Will Sox make any changes to right ship?

Will Sox make any changes to right ship?
May 19, 2014, 1:45 pm
Share This Post

BOSTON - Even as the losses pile up, the Red Sox continue to preach patience. John Farrell has vowed that there will not be wholesale changes and just last week, referring to the struggling troika of young players that constitute the lower third of the team's batting order, declared: "These are our guys.''
But then came a sweep at the hands of the Detroit Tigers, a set which featured exactly one hit with runners in scoring position and a grand total of three runs scored.
On the one hand, it is relatively early. Memorial Day, when teams traditionally assess what they have and where they are, remains a week off.
And there's this: despite the Red Sox' eminent mediocrity, they've yet to play themselves out of contention in a division where every single team managed to lose on Sunday (the Yankees sprinkled in a win by splitting a doubleheader).
Clearly, however, the arrow is pointing in the wrong direction as the Sox sit on their longest losing steak since the Bobby Valentine Error.
As they sift through the options Monday, a scheduled off-day, here are three changes they could consider.
1) Sit tight
The team's front office knows that, beyond the well-documented issues with Jackie Bradley Jr. and Xander Bogaerts, there are others not playing up past performance: Dustin Pedroia, A.J. Pierzynski, Shane Victorino, Grady Sizemore and others are all, to varying degrees, underachieving.
Over time, these dips tend to self-correct. And should most of those veterans begin to play as they have in the recent past, the Sox would surely be in a better position, needing only to worry about the maturation of the rookies.     

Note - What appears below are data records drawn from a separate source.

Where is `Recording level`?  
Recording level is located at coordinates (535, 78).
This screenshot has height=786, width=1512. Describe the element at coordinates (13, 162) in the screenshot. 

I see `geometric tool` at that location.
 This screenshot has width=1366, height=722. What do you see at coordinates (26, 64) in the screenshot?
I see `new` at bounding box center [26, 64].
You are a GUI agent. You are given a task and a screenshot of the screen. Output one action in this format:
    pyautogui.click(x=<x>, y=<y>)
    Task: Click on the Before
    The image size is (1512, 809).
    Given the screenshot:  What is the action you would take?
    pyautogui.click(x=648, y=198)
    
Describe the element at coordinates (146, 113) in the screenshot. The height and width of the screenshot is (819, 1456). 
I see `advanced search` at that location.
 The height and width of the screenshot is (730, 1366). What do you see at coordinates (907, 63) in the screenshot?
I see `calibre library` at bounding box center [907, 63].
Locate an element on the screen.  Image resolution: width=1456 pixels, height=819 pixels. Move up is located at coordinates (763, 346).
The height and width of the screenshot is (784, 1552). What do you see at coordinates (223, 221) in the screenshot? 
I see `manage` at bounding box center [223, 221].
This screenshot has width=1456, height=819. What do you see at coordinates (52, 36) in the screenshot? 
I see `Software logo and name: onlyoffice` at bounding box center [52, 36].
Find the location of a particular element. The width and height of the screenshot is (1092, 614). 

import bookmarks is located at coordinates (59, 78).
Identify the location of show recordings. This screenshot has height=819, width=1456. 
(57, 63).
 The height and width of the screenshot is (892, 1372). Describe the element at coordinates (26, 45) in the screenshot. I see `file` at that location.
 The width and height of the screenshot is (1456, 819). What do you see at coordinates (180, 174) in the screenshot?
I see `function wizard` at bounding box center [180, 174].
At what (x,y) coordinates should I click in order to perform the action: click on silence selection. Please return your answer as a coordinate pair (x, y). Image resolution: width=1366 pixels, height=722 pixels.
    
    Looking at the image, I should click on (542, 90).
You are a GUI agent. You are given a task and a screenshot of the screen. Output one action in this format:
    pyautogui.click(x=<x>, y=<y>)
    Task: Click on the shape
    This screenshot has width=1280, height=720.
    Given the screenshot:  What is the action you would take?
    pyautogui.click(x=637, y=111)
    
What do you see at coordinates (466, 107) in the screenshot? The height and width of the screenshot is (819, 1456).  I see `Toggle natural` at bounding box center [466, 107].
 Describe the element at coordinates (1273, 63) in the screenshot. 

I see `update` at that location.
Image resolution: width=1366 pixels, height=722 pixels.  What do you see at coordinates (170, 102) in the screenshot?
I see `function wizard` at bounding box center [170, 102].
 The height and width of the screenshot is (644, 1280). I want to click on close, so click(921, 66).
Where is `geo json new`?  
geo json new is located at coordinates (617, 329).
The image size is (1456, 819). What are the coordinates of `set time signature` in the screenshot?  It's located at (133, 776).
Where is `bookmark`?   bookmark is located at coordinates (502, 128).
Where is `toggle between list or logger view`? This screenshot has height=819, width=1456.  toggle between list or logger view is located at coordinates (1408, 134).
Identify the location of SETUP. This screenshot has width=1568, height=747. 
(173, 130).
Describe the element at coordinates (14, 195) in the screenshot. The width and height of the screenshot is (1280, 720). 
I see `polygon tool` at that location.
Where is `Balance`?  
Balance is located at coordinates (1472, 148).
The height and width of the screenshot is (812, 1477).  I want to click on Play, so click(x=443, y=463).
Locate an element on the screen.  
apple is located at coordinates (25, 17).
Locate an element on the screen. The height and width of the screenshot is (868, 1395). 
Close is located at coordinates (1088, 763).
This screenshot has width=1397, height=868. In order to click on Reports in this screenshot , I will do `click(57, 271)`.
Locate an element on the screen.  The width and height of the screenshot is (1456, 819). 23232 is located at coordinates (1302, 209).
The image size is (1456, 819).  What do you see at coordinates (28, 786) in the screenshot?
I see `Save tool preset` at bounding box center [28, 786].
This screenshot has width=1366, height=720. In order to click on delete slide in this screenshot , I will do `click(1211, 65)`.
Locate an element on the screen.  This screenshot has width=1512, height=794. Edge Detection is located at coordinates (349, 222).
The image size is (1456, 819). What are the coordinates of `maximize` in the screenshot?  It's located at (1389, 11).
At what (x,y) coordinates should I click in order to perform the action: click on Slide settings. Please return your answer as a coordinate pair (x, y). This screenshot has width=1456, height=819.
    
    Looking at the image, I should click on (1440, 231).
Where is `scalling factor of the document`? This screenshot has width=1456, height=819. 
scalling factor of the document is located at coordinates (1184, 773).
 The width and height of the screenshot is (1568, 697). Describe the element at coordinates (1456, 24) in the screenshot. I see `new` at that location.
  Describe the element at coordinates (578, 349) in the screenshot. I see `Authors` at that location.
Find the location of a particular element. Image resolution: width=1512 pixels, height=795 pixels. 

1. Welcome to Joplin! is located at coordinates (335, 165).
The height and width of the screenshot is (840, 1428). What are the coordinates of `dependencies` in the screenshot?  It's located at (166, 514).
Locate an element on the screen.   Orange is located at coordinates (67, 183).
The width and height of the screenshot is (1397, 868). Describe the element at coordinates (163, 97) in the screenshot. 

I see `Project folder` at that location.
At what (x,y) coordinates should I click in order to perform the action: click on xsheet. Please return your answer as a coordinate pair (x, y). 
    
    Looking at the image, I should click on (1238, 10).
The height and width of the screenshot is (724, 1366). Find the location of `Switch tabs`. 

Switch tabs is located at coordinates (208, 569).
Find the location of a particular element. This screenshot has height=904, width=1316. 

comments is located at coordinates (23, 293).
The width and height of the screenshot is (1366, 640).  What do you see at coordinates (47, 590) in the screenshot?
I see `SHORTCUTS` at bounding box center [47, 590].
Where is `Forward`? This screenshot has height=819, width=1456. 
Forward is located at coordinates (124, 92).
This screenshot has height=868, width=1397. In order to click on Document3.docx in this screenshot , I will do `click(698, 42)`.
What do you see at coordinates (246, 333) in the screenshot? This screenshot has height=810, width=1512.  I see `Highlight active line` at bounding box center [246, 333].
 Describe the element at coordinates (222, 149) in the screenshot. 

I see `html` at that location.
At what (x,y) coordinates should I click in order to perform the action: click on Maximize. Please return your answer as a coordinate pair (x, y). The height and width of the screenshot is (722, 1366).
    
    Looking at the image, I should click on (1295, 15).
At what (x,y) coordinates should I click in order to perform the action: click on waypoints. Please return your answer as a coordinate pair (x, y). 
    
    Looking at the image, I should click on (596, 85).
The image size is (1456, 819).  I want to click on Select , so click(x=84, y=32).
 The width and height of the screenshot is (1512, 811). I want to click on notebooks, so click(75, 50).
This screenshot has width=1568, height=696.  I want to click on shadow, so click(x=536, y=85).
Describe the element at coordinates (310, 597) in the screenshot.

It may be easier for management and ownership to show patience, months after a World Series, as the team currently has a reservoir of goodwill left over from last October.
Then again, it's never easy to preach patience in a market as demanding as Boston.
2) Make some moves internally
Frankly, the options here are limited. Sure, the Sox could dip into their system and make some changes. But there, the choices are either to lean on journeyman players who dot Triple A rosters, waiting for the chance to fill in because of injuries, or to promote other young players before they're fully ready for the challenges of the big leagues.
If Will Middlebrooks, who has more than 650 big league plate appearances and 34 homers, struggled in Boston, what are the odds that Garin Cecchini -- who has less than two months experience above Double A -- could come to Boston and make an impact?
The same goes for catcher Christian Vasquez or Deven Marrero or Mookie Betts. None is ready yet.
3) Make some deals
This is the most logical option and yet, there are drawbacks here, too.
It's difficult to make a big deal before the annual first-year player draft, which doesn't take place for another two weeks. Front offices everywhere are focused on preparing for the draft, and general managers are often on the road, cross-checking prospects identified by the scouts.
Moreover, the expanded playoff format has had the effect of deluding teams into thinking they have a chance at reaching the post-season. Thus, teams are reluctant to break up their everyday lineup in mid-May, effectively throwing in the towel on the rest of the regular season.
Further, what could the Sox hope to land in a trade? And where would they start?
And there's this: if the Sox traded for a starting center fielder, likely one whose contract extends past this year, what does that mean for Bradley? Are they willing to give up on him bases on a little more than a month as the regular center fielder?
Finally, there's the eternal Stephen Drew question.
Yes, the Sox could stabilize short and move Bogaerts to third for the time being, thus getting a more dependable, experienced glove in the middle of the infield and helping out with the team's brutal numbers against righthanded pitching.
But Drew, if he were to be signed today, would need nearly a month to get ready to help out at the major league level. And even if the Sox were to go in this direction, what evidence is there that Drew and agent Scott Boras would be willing to come back?
Drew is two weeks away from being freed from draft pick compensation, which disappears once the draft takes place. Wouldn't Boras be more likely to wait and see what teams step forward when the shackle of a draft pick comes off?
As tempting as it might seem at first, Drew isn't the answer.
The cold hard truth is, there are no easy ones for the Sox, who, difficult as it might be for the fan base, might take Option No. 1 -- and hope things turn around sooner rather than later.